■ Exercise requirements
Copy out every line of the material below, character for character, apart from the pictures.

*** Opening of Supplied records ***

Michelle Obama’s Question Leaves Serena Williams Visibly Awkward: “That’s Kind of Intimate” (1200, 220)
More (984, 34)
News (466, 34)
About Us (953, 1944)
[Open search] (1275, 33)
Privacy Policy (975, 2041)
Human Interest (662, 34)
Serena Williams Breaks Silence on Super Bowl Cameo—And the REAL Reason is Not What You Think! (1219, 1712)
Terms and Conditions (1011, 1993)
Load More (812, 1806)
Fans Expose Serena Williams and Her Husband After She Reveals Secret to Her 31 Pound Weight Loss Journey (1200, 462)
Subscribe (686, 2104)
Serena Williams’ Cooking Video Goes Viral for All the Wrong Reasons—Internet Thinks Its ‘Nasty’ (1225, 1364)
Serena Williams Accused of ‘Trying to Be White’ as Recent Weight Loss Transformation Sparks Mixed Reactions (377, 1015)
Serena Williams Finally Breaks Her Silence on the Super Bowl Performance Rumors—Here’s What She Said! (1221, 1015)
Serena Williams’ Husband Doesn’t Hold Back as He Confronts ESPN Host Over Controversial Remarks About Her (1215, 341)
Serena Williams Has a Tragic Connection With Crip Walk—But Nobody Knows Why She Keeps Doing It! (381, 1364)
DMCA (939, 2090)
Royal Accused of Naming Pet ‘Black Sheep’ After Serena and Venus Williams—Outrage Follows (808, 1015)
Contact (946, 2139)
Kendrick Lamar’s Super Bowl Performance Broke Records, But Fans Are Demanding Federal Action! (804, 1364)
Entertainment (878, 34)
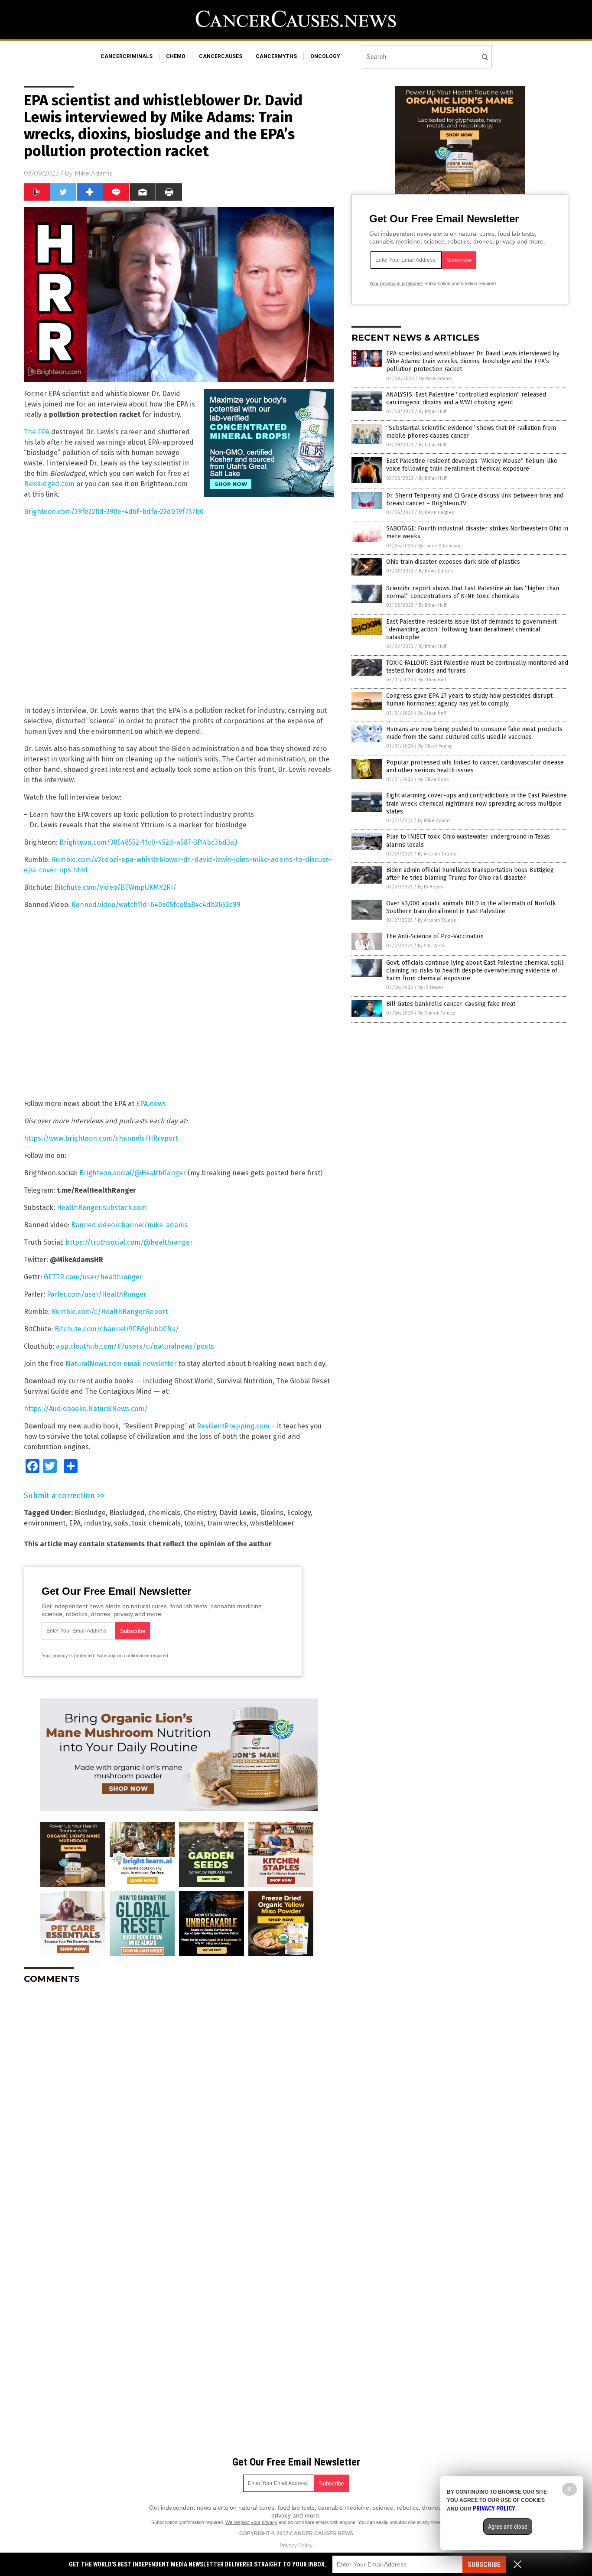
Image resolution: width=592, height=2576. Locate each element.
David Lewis (238, 1513)
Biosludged (127, 1513)
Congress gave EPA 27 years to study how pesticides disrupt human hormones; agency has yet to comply (469, 699)
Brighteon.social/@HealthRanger (132, 1173)
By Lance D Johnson (439, 546)
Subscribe (484, 2564)
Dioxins (271, 1513)
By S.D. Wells (431, 946)
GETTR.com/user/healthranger (93, 1277)
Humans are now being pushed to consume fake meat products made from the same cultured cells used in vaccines (474, 733)
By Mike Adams (435, 378)
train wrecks (227, 1523)
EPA (75, 1523)
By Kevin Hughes (436, 512)
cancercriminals (127, 56)
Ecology (299, 1513)
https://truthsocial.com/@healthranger (129, 1242)
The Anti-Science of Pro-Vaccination (435, 936)
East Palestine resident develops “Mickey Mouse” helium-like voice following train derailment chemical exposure (471, 464)
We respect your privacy (251, 2522)
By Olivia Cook (433, 779)
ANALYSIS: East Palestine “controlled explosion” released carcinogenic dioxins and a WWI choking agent (466, 398)
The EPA (36, 432)
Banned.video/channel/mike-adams (129, 1225)
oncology (325, 56)
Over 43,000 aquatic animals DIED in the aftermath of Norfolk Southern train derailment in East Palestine (471, 907)
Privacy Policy (296, 2546)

*** Close of Supplied records ***

■ Answer below
Michelle Obama’s Question Leaves Serena Williams Visibly Awkward: “That’s Kind of Intimate” (1200, 220)
More (984, 34)
News (466, 34)
About Us (953, 1944)
[Open search] (1275, 33)
Privacy Policy (975, 2041)
Human Interest (662, 34)
Serena Williams Breaks Silence on Super Bowl Cameo—And the REAL Reason is Not What You Think! (1219, 1712)
Terms and Conditions (1011, 1993)
Load More (812, 1806)
Fans Expose Serena Williams and Her Husband After She Reveals Secret to Her 31 Pound Weight Loss Journey (1200, 462)
Subscribe (686, 2104)
Serena Williams’ Cooking Video Goes Viral for All the Wrong Reasons—Internet Thinks Its ‘Nasty’ (1225, 1364)
Serena Williams Accused of ‘Trying to Be White’ as Recent Weight Loss Transformation Sparks Mixed Reactions (377, 1015)
Serena Williams Finally Breaks Her Silence on the Super Bowl Performance Rumors—Here’s What She Said! (1221, 1015)
Serena Williams’ Husband Doesn’t Hold Back as He Confronts ESPN Host Over Controversial Remarks About Her (1215, 341)
Serena Williams Has a Tragic Connection With Crip Walk—But Nobody Knows Why She Keeps Doing It! (381, 1364)
DMCA (939, 2090)
Royal Accused of Naming Pet ‘Black Sheep’ After Serena and Venus Williams—Outrage Follows (808, 1015)
Contact (946, 2139)
Kendrick Lamar’s Super Bowl Performance Broke Records, But Fans Are Demanding Federal Action! (804, 1364)
Entertainment (878, 34)
Image resolution: width=592, height=2576. Locate each element.
David Lewis (238, 1513)
Biosludged (127, 1513)
Congress gave EPA 27 years to study how pesticides disrupt human hormones; agency has yet to comply (469, 699)
Brighteon.social/@HealthRanger (132, 1173)
By Lance D Johnson (439, 546)
Subscribe (484, 2564)
Dioxins (271, 1513)
By S.D. Wells (431, 946)
GETTR.com/user/healthranger (93, 1277)
Humans are now being pushed to consume fake meat products made from the same cultured cells used in vaccines (474, 733)
By Mike Adams (435, 378)
train wrecks (227, 1523)
EPA (75, 1523)
By Kevin Hughes (436, 512)
cancercriminals (127, 56)
Ecology (299, 1513)
https://truthsocial.com/@healthranger (129, 1242)
The Anti-Science of Pro-Vaccination (435, 936)
East Palestine resident develops “Mickey Mouse” helium-like voice following train derailment chemical exposure (471, 464)
We respect your privacy (251, 2522)
By Olivia Cook (433, 779)
ANALYSIS: East Palestine “controlled explosion” released carcinogenic dioxins and a WWI choking agent (466, 398)
The EPA (36, 432)
Banned.video/channel/mike-adams (129, 1225)
oncology (325, 56)
Over 43,000 aquatic animals DIED in the aftermath of Norfolk Southern train derailment in East Palestine (471, 907)
Privacy Policy (296, 2546)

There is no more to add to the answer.